Катя вздохнула и, сняв перчатку, стала смахивать ею снег с памятников. — Да-а-а, — протянула она, — золото, а не человек. Чего вы стоите? — обратилась она к Домрачёву. — Кладите.
Ему остро не понравилось, что она привнесла быт в событие, начинавшее казаться ему сакральным. Он медленно, стиснув челюсти, присел на корточки и положил под самый памятник дяди Жоры два искусственных бутона.
— Ну здравствуй, дядя, — тихонько сказал он. — Ты прости, что долго… — начал говорить Степан Фёдорович, но слёзы задушили его.
Он замычал, скривив ужасную мину, и слёзы потоком хлынули из его глаз. Его стонущий, со всхлипами открывающийся и закрывающийся рот пузырился слюной. Весь воздух уже почти вышел из его лёгких, но он не мог вдохнуть, продолжая скулить. Наконец он громко втянул в себя холодный кладбищенский воздух и продолжил рыдать.
Катя испуганно смотрела на отца: она не ждала, что у Домрачёва хотя бы заблестят глаза, а тут такая картина. Она заставила девушку заволноваться и тоже пустить, казалось бы, уже давно выплаканные слёзы.
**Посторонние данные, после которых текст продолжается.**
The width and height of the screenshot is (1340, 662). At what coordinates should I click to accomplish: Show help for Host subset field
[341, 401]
Гена же, грустно поджав губы, понимающими глазами посмотрел на дочь и закивал. Она подошла к Степану Фёдоровичу и приложила к его трясущемуся плечу свою влажную ладонь. Он почувствовал её не сразу, но, почувствовав, наклонил голову набок так, чтобы его мокрый подбородок слегка касался кожи Кати, и, резко дёрнувшись, вымазанной снегом ладонью прижал её руку к своему плечу. Девушка узнала в склонённой голове Степана Фёдоровича дядю Жору — старик был очень высокий и, видимо, устав биться о дверной косяк, выработал привычку ходить, пригнувшись. Катя покривилась, когда холодная рука Домрачёва коснулась её, но, собравшись и поборов брезгливость, она дважды успокаивающе сжала его тулуп и нагнулась. Её волосы упали с плеча и коснулись затылка Степана Фёдоровича. От близости человека он замычал звуками, похожими на слова:
— Про…тите м…ня, — извинился он за свои слёзы и упал на колени.
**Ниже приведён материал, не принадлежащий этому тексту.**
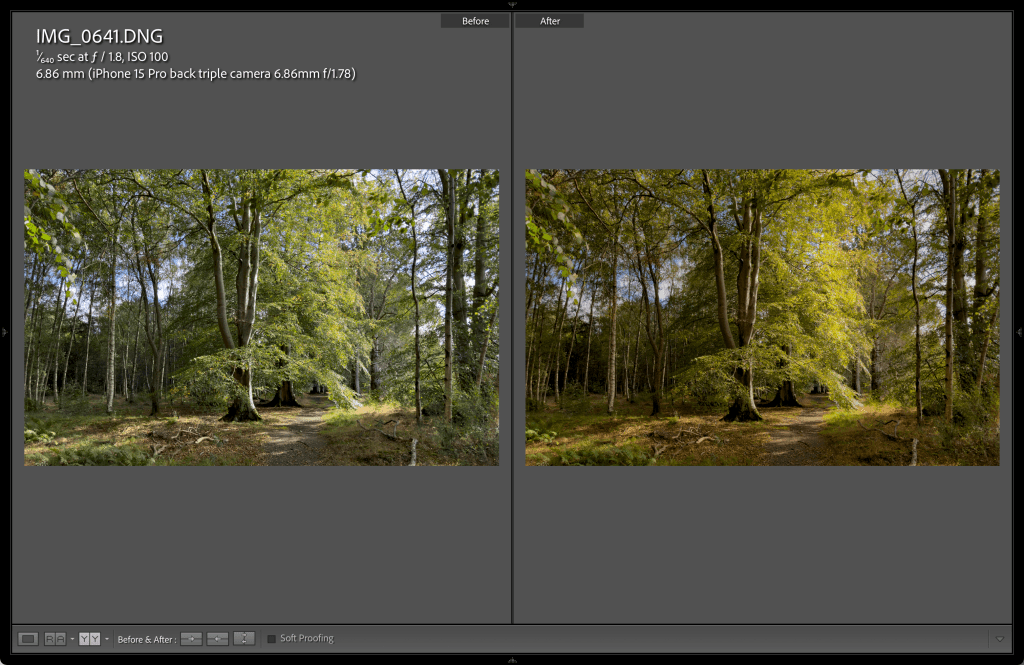Switch to Loupe view icon
1024x665 pixels.
click(x=28, y=638)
— Ничего, ничего, — заплакала Катя и, присев, прижалась щекой к спине Домрачёва.
Он не понимал, почему плачет. Ему было стыдно, но он ничего не мог с собой поделать: слёзы лились и лились, душили его. Гена смотрел на Домрачёва, и глаза у него чесались. Он перемещал вес тела с одной ноги на другую, хрустя снегом, глотал слюни и нервно перебирал пальцами. Постояв так с полминуты, он подошёл к Степану Фёдоровичу.
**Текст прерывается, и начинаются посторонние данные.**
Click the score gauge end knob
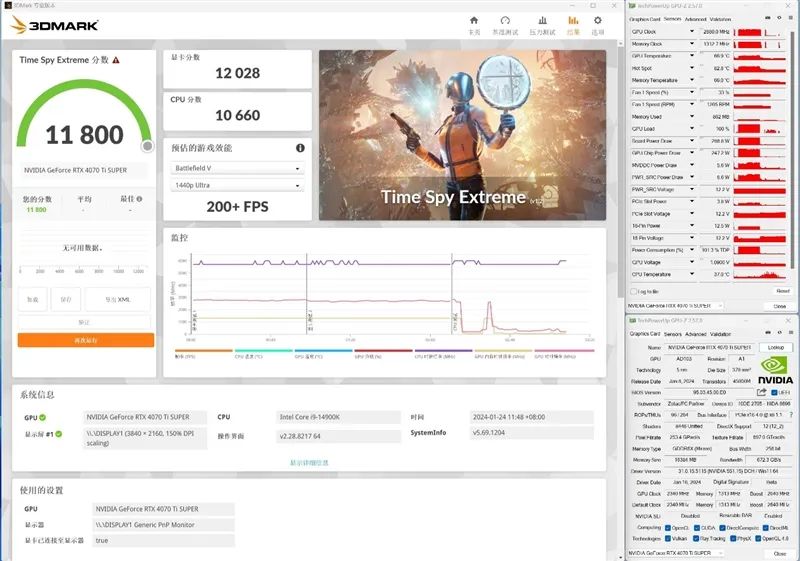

— Ну ладно, Степан, полно, — хлопнул Гена его по плечу и грубовато оттащил от него дочь. — Вставай, не морозь колени.
Домрачёв поднялся, мотая головой, и, утыкая нос в рукав тулупа, зашмыгал красным носом.
— Прости, Ген, — сказал он жестяным, ржавым голосом.
— Да что прости? — наклонил голову Гена. — Нормально всё — раскисать просто не нужно: ты же мужчина.
— Мужчина, мужчина, — согласился Домрачёв.